Como en El ángel, la película que seguramente descubrió a Luis Ortega en nuestro país, en Lulú se adivina una fascinación por personajes problemáticos, conflictivos, asentados en un territorio moral lleno de aristas y complicaciones, de veneno incluso, pero poseedores también de cierta ingenuidad o pureza, peligrosos pero vulnerables, sujetos en constante liza contra su entorno, del que se excluyen o son excluidos, mientras buscan un sentido a sus vidas, una felicidad sustentada bien en lo material, bien en algo más difuso, más inasible y enigmático, como le sucede a la pareja que forman Ludmila y Lucas, náufragos en una Buenos Aires que, bajo la mirada de Ortega, adquiere tintes casi surrealistas. Hacer cine social al uso no entra dentro de sus planes, pese a los conseguidos ambientes de marginalidad por los que se mueven los protagonistas (desde su minúscula vivienda soterrada al resto de espacios que recorren y de personajes con los que interactúan). A Ortega no le impulsa tanto la denuncia como un humanismo labrado en el misterio de las relaciones humanas, y una poética, a veces leve, a veces rozando la extravagancia, que se va construyendo gesto a gesto, dotando de peso a la propuesta, hasta singularizarla y hacerle ganar un hueco en ese espacio reservado a un cine libre, independiente, marciano en el mejor sentido de la palabra.
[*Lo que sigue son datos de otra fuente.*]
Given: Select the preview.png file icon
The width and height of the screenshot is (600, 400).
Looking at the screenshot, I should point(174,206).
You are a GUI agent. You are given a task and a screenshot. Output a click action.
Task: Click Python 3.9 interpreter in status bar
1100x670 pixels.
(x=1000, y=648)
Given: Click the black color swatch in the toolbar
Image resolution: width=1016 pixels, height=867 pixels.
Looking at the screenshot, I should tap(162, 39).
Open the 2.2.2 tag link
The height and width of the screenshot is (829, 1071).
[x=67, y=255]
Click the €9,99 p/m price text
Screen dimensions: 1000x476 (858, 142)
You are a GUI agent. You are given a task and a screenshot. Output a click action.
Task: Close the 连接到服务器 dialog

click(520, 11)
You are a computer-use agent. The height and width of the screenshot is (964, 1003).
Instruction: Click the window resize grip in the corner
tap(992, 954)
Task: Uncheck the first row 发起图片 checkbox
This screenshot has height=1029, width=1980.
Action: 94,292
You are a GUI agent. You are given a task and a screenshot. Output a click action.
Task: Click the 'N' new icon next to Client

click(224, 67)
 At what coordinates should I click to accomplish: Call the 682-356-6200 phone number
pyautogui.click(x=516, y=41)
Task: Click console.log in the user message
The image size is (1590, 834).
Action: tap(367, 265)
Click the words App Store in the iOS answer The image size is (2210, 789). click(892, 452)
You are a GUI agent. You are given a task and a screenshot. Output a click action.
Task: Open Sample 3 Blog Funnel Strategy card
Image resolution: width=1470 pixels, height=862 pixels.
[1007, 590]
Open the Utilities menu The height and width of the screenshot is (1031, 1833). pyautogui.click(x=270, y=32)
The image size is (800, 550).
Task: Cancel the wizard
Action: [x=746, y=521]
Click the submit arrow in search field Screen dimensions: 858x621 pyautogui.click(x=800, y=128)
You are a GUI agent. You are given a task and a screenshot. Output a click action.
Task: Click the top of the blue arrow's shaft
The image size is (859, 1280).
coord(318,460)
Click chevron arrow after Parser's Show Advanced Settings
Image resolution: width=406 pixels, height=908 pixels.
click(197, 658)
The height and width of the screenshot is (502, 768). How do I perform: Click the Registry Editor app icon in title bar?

Cabe preguntarse si esto, jugar al despiste y concatenar peripecias vitales más o menos anecdóticas y aleatorias, es suficiente, o si, por el contrario, la suma de encuentros y desencuentros, el azaroso deambular de sus criaturas, no enmascara cierto vacío, o en todo caso cierto hermetismo que deja a nuestros protagonistas algo desdibujados, dificultando la empatía y, por extensión, el fluir de una emoción genuina que esta historia de amor-odio, de dos personas que se hacen daño estando juntas pero que no pueden estar separadas, pedía a gritos y que finalmente solo ofrece de forma esporádica, en gran parte gracias a la mirada de Ailín Salas, probablemente los ojos más hermosos y expresivos del cine contemporáneo. «No me gusta la violencia, me gusta el alboroto», afirma en un momento determinado el personaje de Lucas. Y algo similar podría decir Luis Ortega, que parece asumir esta máxima como brújula para su película: es desconcertante, caprichosa, libre, absurda, fea y hermosa de forma alterna y simultánea, con golpes de ingenio admirables y otros que invitan a enarcar la ceja, pero, ante todo, es la película que su director quiere que sea, y no la que esperamos los demás, y eso denota valentía, algo que abunda poco últimamente. Y luego tiene a dos intérpretes comprometidos, carismáticos, que se echan la película a la espalda y ayudan a llevarla a buen puerto.
Lulú, con las particularidades antes mencionada, es una cinta interesante y disfrutable, aunque no sé si fácil de recomendar. Menos pulida y menos incómoda que El ángel, cuyo poso de turbiedad moral y sexual está ausente, pero aun así con giros y elementos que ensombrecen el ánimo festivo general que anima sus imágenes (ese camión que recorre la ciudad lleno de detritos cárnicos), y también con su carga de misterio y de violencia (el pasado enigmático de ella, el carácter autodestructivo de él, la suma de ambos como juguete pirotécnico a punto de estallar), hacen de ella una propuesta a menudo apasionante, que, sin funcionar del todo, se convierte en una pequeña oda a los desamparados, a los orates, a los que se atreven a desterrar el miedo de sus vidas, aunque en el fondo teman no saber lo que quieren en realidad. Ortega maneja todo ello con una inclinación (ora divertida, ora molesta) al absurdo, al desvío inesperado, y si bien corre el peligro de quedarse todo en una broma privada, llegado su desenlace sentimos que las vivencias de sus dos protagonistas han calado en nosotros, dejando un poso de melancolía y amargura difícil de definir, mérito sin duda de Ortega, que, en sus muy modestos términos, ha sabido hacer de Lulú una fábula urbana original e inclasificable, en la que la levedad poética, la alegría de vivir y el nihilismo bailan a un mismo compás. Mención aparte para el peinado de Ailín Salas, desde ya de los más icónicos de la historia del cine.